Только теперь Томас успевает крикнуть: «Макги! Нет! Бладдж…» — и больше не успевает ничего: ствол наведен и щелкает, срываясь с боевого взвода, курок, а видит Томас только яростный зрачок хумбала — тот, кажется, даже пульсирует. Ровно до того момента, как в него вонзается пуля из живородного серебра.
Передняя лапа сбивает раненого герцога, но она уже расслаблена, поэтому когти не рвут плоть, а лишь вспарывают добротное английское сукно. Зато в последней конвульсии дергается лапа задняя, и Амар хрипит, булькая кровью.
А с другой стороны хрипит Гудвин Бладджет, с недоверием глядя на рукоять охотничьего ножа, торчащую из груди. Колени его подламываются, он падает на бок и больше не встает.
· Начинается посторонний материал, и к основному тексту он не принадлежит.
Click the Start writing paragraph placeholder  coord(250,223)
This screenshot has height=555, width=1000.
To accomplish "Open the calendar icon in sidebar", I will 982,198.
На лице Фицпатрика довольно глупое выражение, пустая рука вытянута в сторону господина негоцианта: похоже, ирландец все же убил своего британца.
Томас бросается к хрипящему «зеленому», мажась в кровь, из пасти хумбала воняет мертвечиной, из разодранного живота Амара хлещет кровь, между пальцами его видны сизые кишки, дыхание прерывается, замирая, а Томас повторяет: «Все хорошо, теперь все будет хорошо, все будет по-прежнему, верно?» — и тогда в уцелевшем глазу хумбала вспыхивает желтое пламя, и низкий жуткий голос в голове Томаса произносит: «Нет».
И все наконец замирает.
А в наступившей тишине слышится голос Артура Веллингтона, генерал-губернатора страны Ксанад, героя Британии и нечеловека:
— Кажется, пуля вашего ирландца сломала мне ключицу.
Итак, он мертв.
Подумать только, сколько ошибок было сделано и сколь многое удалось угадать!
И вот о чем я еще думаю: если бы не трагическая и нелепая случайность с перстнем Александра Холла, если бы камень треснул в оправе по ту сторону от завесы, а не по эту — чем бы все закончилось?
Они стремятся перейти сквозь нее — демоны и боги страны Ксанад. Стремятся, но не могут. Ни сами, ни оседлав слугу-человека. Единственный путь — укрыться в кристалле, в драгоценном камне, как случилось некогда с душой Проливающего Кровь.
Я видел его в ярости. Но потом, когда сэр Артур сказал, что Бог ушел, серебро в его пальцах оставалось серебром — к нашему с Фицпатриком удивлению.
Доктора говорят, что герцог выздоровеет. Не знаю, рад ли я этому. Теперь, после смерти Гудвина Бладджета, я не понимаю, чему верить. Если одержимый демонами убивает человека за то, что тот предал людей ради власти, полученной из рук демонов же… Чувствую, мир сделался куда запутанней, чем был еще вчера.
Фицпатрик пока что останется здесь. Он, конечно, рвется отбыть со мною, но раны его заставляют усомниться в вероятности безопасного перехода. Герцог приказал выдать ему три капли амброзии — и это несмотря на тот выстрел моего ирландца.
Я же завтра утром покидаю страну Ксанад: с ее богами, демонами и новым человечеством, что зреет, даст Господь, на благо нам, людям обычным. Но ведь и придется сюда возвращаться. И что-то делать с демонами и богами.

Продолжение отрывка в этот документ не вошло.